» DIRECTIONS FOR THIS TASK
Look below for the line containing "Шампуни и маски для волос (53, 1278)" and the line containing "Посмотреть на карте (135, 2427)"; repeat exactly those two lines and all lines between them, and nothing else.
** THE DATA follows **
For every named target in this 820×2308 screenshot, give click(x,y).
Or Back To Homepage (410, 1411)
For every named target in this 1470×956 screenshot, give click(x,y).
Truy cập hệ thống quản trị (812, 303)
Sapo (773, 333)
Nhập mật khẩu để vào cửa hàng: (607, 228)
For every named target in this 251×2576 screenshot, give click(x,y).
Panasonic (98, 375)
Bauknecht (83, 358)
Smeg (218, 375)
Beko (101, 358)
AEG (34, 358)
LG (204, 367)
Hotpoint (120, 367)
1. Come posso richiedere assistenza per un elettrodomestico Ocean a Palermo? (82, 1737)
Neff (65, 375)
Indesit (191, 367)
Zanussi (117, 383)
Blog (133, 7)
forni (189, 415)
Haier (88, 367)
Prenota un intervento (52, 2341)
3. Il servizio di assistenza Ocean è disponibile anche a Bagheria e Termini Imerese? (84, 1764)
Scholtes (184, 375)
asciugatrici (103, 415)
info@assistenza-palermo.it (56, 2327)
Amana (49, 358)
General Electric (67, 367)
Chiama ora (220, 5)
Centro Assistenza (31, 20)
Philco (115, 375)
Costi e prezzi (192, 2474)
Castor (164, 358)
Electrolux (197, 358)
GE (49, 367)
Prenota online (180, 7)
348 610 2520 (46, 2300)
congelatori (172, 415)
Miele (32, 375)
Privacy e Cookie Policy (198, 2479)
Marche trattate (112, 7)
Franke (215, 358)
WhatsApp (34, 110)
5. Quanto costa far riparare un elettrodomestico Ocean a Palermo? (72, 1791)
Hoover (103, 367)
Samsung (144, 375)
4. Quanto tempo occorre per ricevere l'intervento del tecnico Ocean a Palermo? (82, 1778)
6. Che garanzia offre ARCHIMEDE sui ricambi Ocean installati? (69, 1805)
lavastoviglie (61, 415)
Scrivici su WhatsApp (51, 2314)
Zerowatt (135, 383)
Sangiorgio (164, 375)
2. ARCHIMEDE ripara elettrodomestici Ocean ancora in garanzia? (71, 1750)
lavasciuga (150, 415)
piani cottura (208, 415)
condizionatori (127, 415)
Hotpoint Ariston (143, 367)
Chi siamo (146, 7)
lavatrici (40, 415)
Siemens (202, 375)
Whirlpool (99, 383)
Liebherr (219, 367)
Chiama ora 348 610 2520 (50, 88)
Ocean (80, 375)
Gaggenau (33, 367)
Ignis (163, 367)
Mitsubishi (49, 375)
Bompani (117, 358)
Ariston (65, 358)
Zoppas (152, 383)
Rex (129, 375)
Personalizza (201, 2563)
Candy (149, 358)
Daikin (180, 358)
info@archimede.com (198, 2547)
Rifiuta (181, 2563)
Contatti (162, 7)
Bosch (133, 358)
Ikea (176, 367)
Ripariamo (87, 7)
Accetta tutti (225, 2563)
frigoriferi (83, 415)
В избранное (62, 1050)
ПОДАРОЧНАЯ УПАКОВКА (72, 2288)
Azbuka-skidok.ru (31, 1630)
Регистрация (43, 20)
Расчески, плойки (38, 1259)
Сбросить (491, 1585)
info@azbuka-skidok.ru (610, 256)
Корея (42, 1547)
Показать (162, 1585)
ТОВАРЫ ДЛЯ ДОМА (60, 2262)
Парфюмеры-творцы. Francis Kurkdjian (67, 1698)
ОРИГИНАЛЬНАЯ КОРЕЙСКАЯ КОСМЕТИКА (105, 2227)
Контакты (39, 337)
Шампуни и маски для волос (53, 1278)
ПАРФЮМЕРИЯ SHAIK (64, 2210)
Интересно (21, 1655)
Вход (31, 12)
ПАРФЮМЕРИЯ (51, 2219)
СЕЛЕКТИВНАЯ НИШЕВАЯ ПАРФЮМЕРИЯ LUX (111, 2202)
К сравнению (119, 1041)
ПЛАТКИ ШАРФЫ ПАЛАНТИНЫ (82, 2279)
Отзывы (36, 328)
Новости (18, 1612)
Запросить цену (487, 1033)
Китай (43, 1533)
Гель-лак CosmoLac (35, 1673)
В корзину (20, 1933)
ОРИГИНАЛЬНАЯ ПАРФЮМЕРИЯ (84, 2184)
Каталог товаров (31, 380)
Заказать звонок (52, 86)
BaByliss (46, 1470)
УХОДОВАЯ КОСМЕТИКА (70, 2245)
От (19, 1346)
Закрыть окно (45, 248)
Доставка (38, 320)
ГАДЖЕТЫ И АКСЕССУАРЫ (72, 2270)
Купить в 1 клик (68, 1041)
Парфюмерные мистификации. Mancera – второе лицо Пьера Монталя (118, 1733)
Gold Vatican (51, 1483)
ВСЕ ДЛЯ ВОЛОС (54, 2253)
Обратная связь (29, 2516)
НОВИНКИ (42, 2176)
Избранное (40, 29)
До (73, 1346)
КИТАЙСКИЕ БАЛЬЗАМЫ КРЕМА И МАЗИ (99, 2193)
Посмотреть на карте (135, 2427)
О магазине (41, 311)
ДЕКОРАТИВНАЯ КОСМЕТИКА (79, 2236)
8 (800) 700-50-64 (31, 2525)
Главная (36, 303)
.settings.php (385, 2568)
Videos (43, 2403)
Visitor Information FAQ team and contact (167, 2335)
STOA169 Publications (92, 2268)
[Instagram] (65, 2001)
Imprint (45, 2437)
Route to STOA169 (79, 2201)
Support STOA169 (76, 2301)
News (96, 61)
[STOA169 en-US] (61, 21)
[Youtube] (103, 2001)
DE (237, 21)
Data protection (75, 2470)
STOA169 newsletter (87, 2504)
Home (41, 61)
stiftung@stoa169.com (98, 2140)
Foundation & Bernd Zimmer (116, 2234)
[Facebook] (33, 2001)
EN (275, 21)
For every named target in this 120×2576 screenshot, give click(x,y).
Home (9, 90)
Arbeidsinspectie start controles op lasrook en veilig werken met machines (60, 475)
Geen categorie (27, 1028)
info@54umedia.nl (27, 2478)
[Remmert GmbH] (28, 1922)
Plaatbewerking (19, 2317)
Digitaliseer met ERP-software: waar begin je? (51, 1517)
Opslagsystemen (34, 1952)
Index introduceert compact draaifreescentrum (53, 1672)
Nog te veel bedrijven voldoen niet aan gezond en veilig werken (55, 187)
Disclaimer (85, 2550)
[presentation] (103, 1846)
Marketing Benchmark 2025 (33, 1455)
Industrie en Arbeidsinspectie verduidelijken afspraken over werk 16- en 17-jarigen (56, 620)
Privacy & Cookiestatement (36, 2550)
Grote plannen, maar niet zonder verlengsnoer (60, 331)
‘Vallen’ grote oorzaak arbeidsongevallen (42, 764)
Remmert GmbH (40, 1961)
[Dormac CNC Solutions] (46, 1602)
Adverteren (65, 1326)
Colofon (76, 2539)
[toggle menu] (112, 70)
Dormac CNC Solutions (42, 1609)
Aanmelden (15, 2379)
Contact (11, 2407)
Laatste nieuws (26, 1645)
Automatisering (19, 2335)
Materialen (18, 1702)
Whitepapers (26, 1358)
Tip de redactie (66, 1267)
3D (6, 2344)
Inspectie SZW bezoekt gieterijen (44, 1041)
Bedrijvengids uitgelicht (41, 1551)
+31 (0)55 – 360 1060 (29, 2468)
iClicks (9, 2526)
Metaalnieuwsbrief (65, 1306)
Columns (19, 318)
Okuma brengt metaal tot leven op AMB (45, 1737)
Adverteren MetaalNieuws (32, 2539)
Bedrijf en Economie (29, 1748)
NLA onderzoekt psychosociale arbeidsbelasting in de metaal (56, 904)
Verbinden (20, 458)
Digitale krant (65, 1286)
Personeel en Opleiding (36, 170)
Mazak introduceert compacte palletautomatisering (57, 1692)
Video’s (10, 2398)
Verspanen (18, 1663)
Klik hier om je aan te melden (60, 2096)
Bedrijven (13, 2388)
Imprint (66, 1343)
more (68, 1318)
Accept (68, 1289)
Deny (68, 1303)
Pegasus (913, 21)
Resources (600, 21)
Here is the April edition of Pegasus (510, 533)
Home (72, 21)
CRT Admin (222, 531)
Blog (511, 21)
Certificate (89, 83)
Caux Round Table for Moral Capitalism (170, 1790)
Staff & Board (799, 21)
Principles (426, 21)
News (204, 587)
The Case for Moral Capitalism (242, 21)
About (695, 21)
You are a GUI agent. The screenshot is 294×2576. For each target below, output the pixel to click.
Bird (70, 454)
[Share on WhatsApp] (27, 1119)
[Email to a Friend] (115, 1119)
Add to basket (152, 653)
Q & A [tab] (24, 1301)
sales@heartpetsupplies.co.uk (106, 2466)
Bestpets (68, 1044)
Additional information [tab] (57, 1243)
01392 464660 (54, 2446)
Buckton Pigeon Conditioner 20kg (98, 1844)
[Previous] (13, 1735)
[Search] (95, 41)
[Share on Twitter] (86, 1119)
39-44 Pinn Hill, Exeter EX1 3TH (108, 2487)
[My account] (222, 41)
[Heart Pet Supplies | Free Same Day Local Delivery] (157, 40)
** End of THE DATA **
» EXERCISE RESPONSE
Шампуни и маски для волос (53, 1278)
ПАРФЮМЕРИЯ SHAIK (64, 2210)
Интересно (21, 1655)
Вход (31, 12)
ПАРФЮМЕРИЯ (51, 2219)
СЕЛЕКТИВНАЯ НИШЕВАЯ ПАРФЮМЕРИЯ LUX (111, 2202)
К сравнению (119, 1041)
ПЛАТКИ ШАРФЫ ПАЛАНТИНЫ (82, 2279)
Отзывы (36, 328)
Новости (18, 1612)
Запросить цену (487, 1033)
Китай (43, 1533)
Гель-лак CosmoLac (35, 1673)
В корзину (20, 1933)
ОРИГИНАЛЬНАЯ ПАРФЮМЕРИЯ (84, 2184)
Каталог товаров (31, 380)
Заказать звонок (52, 86)
BaByliss (46, 1470)
УХОДОВАЯ КОСМЕТИКА (70, 2245)
От (19, 1346)
Закрыть окно (45, 248)
Доставка (38, 320)
ГАДЖЕТЫ И АКСЕССУАРЫ (72, 2270)
Купить в 1 клик (68, 1041)
Парфюмерные мистификации. Mancera – второе лицо Пьера Монталя (118, 1733)
Gold Vatican (51, 1483)
ВСЕ ДЛЯ ВОЛОС (54, 2253)
Обратная связь (29, 2516)
НОВИНКИ (42, 2176)
Избранное (40, 29)
До (73, 1346)
КИТАЙСКИЕ БАЛЬЗАМЫ КРЕМА И МАЗИ (99, 2193)
Посмотреть на карте (135, 2427)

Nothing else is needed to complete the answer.